Your Audacious Run Back: Executive Communications

Your Audacious Run Back: Executive Communications

Do you know that beautiful strategic communications plan sitting in your cloud storage? The one with big ideas that never saw daylight because of [insert fire drill here]? It's time to dust it off.

For the next few weeks, I'll write a few "Run Back" articles, sharing my thoughts about how to do more with what you already have.

First up: the Executive Communications Plan.

Why Start the New Year with Exec Comms

According to the 2024 Edelman-LinkedIn B2B Thought Leadership Impact Report, executive communications is a critical business driver, yet most organizations admit it's under-resourced, misused, and poorly measured.

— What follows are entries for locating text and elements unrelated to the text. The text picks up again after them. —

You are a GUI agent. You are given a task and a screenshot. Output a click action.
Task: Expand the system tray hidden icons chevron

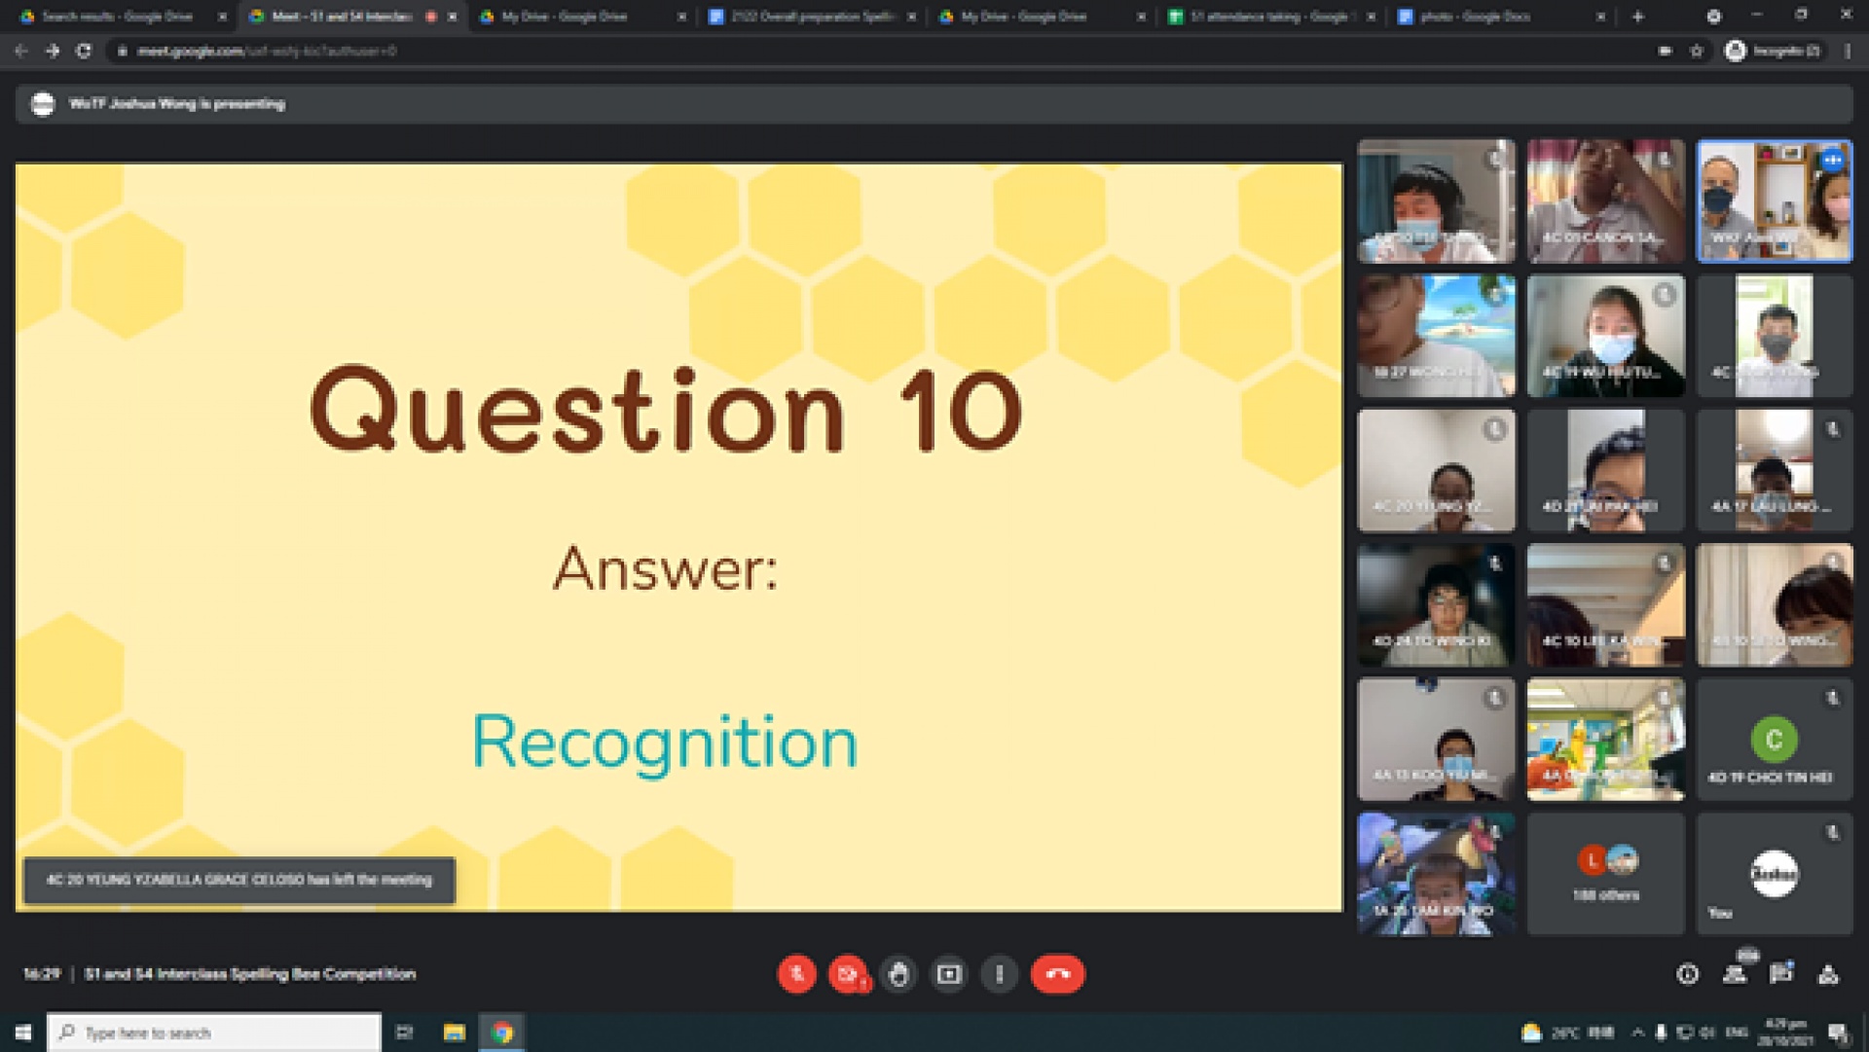click(x=1637, y=1033)
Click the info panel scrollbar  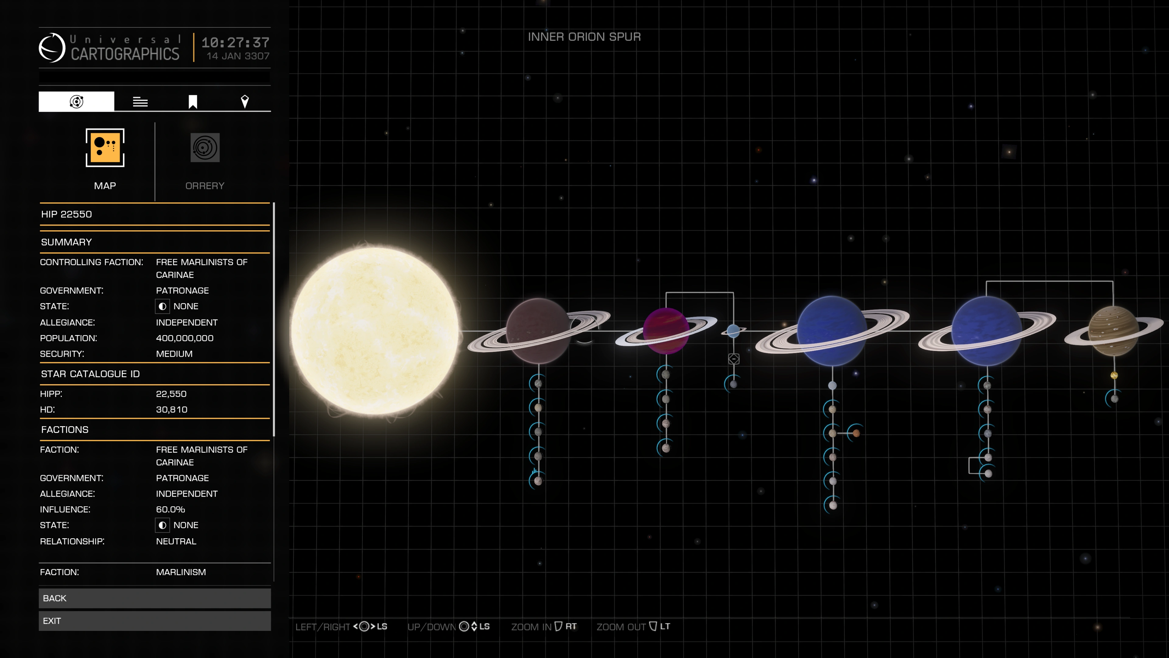274,320
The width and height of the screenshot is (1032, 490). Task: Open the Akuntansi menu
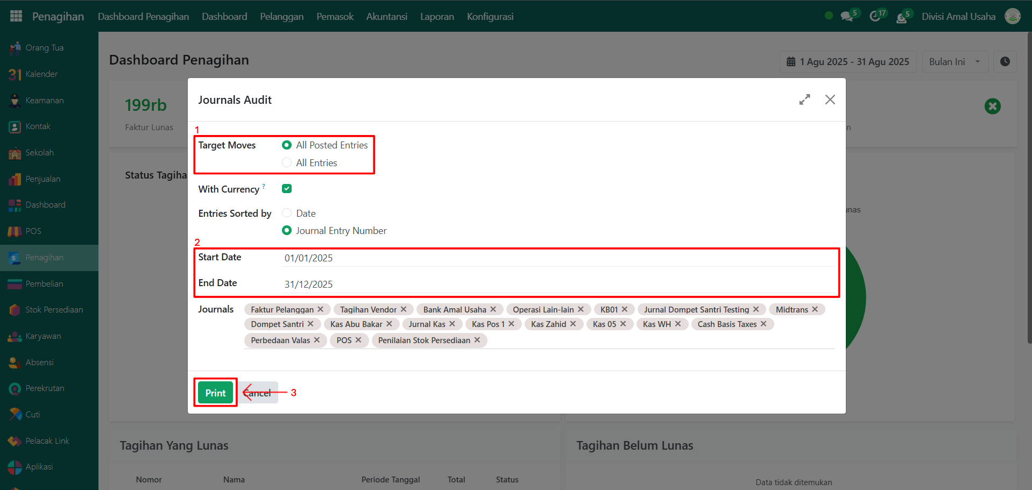(x=386, y=17)
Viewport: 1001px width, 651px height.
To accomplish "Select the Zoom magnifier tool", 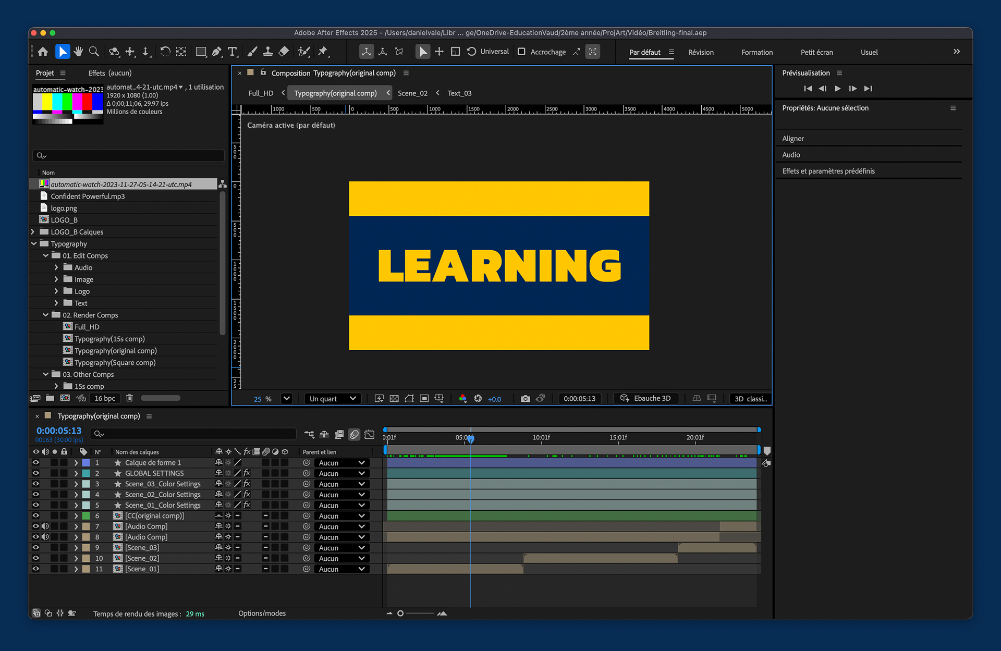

Over the last decade, I have learned that executive communications isn't just about visibility. It is a powerful tool for customer nurture, deal expansion, and market protection. Are you thinking what I'm thinking? An executive communications program ties directly to your primary business goals. Many companies treat it as a separate function when it should be a core element in your communications strategy.

Let's fix that.

I Have No Budget and Even Less Time

No budget, no resources? Kill everything else and focus on executive communications. I'm oversimplifying. But seriously, that would be my advice. So, if you have a plan that didn't get any airtime last year, you won't need to overhaul it. Start with the incremental, impactful work that can get your executive comms program off to a fast start.

Need some ideas?

Have your CEO "write" a New Year/Momentum LinkedIn article or blog. You don't have to do it today. If you're working on Sales Kick Off or something right now, start an outline and then you can post something by the end of the month.

Take your first piece of coverage that lands this month and write a blog post from the CEO to provide additional color.

While you're at Sales Kick Off, ask your CEO to give a few details on a video highlighting your company's progress or competitive landscape, and write a blog post.

Whatever you do, amplify everything, everywhere. Don't forget about your customer newsletter, partner portal, get creative. Also, I'm focusing on the CEO role, but it could be your CRO, Head of International Sales, Head of Channel, a Strong Sales Engineer, anyone…or EVERYONE and then amplify, amplify, amplify.

[I wrote a post about the Amplify Bag that you can read here.]

Not sure if your plan needs a reset? Keep reading.

Three Red Flags Your Exec Comms May Need a Reset

The Crisis-Only Communicator: When your CEO only surfaces during layoffs, product launches or security breaches, you've got a problem. At a major cybersecurity firm, their CEO became known as the "bearer of bad news" because they only appeared during incident disclosures. The fix? We established a regular cadence of market visibility. Within six months, stakeholder sentiment shifted from anxiety to engagement.

The Technical Overdose: Technical leaders often dive too deep too fast, losing their audience. We've all been there before. I call it "talking through his/her whole thought process" before getting to the answer. One company solved this by implementing a simple "business impact first, technical detail second" rule. Their market messages now consistently connect innovation to outcomes - and their customers, analysts, and press pay attention.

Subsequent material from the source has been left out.